(Aim) Can you repeat every one of the records below exactly as they appear, without changing a character?

(Stored data)
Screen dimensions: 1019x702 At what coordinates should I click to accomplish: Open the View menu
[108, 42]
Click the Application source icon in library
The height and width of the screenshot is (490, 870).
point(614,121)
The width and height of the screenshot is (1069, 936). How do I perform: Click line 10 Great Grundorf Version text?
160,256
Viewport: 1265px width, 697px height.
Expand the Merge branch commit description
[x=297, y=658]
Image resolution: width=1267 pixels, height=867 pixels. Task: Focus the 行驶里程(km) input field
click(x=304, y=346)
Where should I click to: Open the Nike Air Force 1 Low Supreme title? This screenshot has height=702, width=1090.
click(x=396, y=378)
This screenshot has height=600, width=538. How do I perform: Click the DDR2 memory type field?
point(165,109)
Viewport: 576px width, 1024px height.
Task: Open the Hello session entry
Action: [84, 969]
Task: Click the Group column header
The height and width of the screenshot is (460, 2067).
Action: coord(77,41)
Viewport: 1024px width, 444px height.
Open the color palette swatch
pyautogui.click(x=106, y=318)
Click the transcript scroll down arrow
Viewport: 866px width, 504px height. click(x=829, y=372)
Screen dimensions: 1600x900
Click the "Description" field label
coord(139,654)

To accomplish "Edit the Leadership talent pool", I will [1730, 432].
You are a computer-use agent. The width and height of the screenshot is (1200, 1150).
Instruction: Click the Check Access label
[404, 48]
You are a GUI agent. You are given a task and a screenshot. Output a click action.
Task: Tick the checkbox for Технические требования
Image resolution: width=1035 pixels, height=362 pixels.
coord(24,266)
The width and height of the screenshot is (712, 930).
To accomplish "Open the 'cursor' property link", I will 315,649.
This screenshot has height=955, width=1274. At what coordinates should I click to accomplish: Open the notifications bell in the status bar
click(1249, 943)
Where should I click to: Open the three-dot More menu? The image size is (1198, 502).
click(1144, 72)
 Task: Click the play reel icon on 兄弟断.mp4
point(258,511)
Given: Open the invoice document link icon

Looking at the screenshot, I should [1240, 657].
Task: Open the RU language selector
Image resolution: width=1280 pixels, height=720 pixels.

(Reply)
Screen dimensions: 1019x702 At what coordinates should I click to accomplish: Open the View menu
[108, 42]
Click the Application source icon in library
The height and width of the screenshot is (490, 870).
point(614,121)
The width and height of the screenshot is (1069, 936). How do I perform: Click line 10 Great Grundorf Version text?
160,256
Viewport: 1265px width, 697px height.
Expand the Merge branch commit description
[x=297, y=658]
Image resolution: width=1267 pixels, height=867 pixels. Task: Focus the 行驶里程(km) input field
click(x=304, y=346)
Where should I click to: Open the Nike Air Force 1 Low Supreme title? This screenshot has height=702, width=1090.
click(x=396, y=378)
This screenshot has height=600, width=538. How do I perform: Click the DDR2 memory type field?
point(165,109)
Viewport: 576px width, 1024px height.
Task: Open the Hello session entry
Action: [84, 969]
Task: Click the Group column header
The height and width of the screenshot is (460, 2067).
Action: coord(77,41)
Viewport: 1024px width, 444px height.
Open the color palette swatch
pyautogui.click(x=106, y=318)
Click the transcript scroll down arrow
Viewport: 866px width, 504px height. click(x=829, y=372)
Screen dimensions: 1600x900
Click the "Description" field label
coord(139,654)

To accomplish "Edit the Leadership talent pool", I will [1730, 432].
You are a computer-use agent. The width and height of the screenshot is (1200, 1150).
Instruction: Click the Check Access label
[404, 48]
You are a GUI agent. You are given a task and a screenshot. Output a click action.
Task: Tick the checkbox for Технические требования
Image resolution: width=1035 pixels, height=362 pixels.
coord(24,266)
The width and height of the screenshot is (712, 930).
To accomplish "Open the 'cursor' property link", I will 315,649.
This screenshot has height=955, width=1274. At what coordinates should I click to accomplish: Open the notifications bell in the status bar
click(1249, 943)
Where should I click to: Open the three-dot More menu? The image size is (1198, 502).
click(1144, 72)
 Task: Click the play reel icon on 兄弟断.mp4
point(258,511)
Given: Open the invoice document link icon

Looking at the screenshot, I should [1240, 657].
Task: Open the RU language selector
Image resolution: width=1280 pixels, height=720 pixels.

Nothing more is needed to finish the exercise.